You may have come across the terms “training set”, “validation set”, and “test set” in the context of machine learning, and it might not be immediately clear what distinguishes them, particularly the difference between the validation and test sets. Fortunately, the distinction is straightforward once you understand the roles each plays in the model development process.

Training Dataset

The training dataset is the portion of the dataset used to train the model. This is the data that the model actually learns from: the model iteratively processes this data, calculating losses and adjusting its internal weights accordingly to improve its predictions.

Validation Dataset

The validation dataset is used during the training process, but it serves a different purpose from the training dataset. The model does not learn from this data.

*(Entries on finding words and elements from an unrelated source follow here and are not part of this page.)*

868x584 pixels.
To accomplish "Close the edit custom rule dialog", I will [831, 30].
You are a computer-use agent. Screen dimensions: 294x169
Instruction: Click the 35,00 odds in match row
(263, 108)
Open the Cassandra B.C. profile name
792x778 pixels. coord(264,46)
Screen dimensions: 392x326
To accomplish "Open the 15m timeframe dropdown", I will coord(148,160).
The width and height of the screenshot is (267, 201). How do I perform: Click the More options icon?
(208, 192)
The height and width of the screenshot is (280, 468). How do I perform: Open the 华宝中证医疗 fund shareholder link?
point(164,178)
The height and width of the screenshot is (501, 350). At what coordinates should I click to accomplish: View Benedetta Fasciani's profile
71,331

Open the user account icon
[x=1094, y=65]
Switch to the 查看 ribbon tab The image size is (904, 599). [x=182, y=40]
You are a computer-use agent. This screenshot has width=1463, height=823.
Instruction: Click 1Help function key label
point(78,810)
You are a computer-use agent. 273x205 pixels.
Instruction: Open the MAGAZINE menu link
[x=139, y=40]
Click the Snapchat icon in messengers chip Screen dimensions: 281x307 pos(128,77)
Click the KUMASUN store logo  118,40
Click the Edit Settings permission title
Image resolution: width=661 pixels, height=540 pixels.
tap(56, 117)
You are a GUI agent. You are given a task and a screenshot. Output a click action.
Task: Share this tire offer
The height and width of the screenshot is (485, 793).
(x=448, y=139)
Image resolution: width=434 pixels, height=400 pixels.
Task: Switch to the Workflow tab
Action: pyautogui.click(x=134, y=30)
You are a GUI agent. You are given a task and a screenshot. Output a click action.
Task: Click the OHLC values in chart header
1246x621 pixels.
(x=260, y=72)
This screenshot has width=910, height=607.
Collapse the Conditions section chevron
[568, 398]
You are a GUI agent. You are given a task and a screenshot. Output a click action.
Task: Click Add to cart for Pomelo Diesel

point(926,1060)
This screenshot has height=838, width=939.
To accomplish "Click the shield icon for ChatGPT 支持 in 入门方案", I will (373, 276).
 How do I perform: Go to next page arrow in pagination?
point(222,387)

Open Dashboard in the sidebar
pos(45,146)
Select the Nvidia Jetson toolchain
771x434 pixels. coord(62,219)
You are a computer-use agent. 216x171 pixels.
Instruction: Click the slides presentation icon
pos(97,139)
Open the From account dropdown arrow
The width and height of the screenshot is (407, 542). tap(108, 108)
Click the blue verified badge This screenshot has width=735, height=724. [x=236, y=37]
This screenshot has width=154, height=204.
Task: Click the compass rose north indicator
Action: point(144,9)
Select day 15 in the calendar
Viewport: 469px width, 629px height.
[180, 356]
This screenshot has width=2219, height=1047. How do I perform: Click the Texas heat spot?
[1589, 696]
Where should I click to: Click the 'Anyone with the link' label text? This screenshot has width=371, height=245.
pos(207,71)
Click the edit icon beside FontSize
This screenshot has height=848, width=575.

Instead, it is used during training to check if the model is overfitting (performing poorly only on unseen data). This dataset provides quick feedback, allowing you to rethink hyperparameters and possibly even the model architecture.

Test Dataset

Once training is fully completed using both the training and validation datasets, you have a finished model. Now, it’s time to assess how well the model performs. This is where the test dataset comes into play. The test dataset contains data that the model has never seen during the training process, either for learning or validation. Its primary purpose is to evaluate the model’s performance and generalization ability on completely new data. Analogy

TLDR

The validation set is used during training to monitor how accuracy improves as training progresses. The test set is used after training is complete to evaluate how accurate the produced model is.

Think of the validation dataset as analogous to development tests in software engineering, where the goal is to catch errors and make improvements during the development process. In contrast, the test dataset is like a QA test conducted after development is complete, ensuring that the final product meets the required standards before it is deployed.

Suggested Split

Not unlike many other aspects of machine learning, the split ratio for each of the three datasets is somewhat arbitrary. There is no definitive right or wrong amount to choose, with the most popular suggestions being 80/10/10, 70/15/15, and 60/20/20.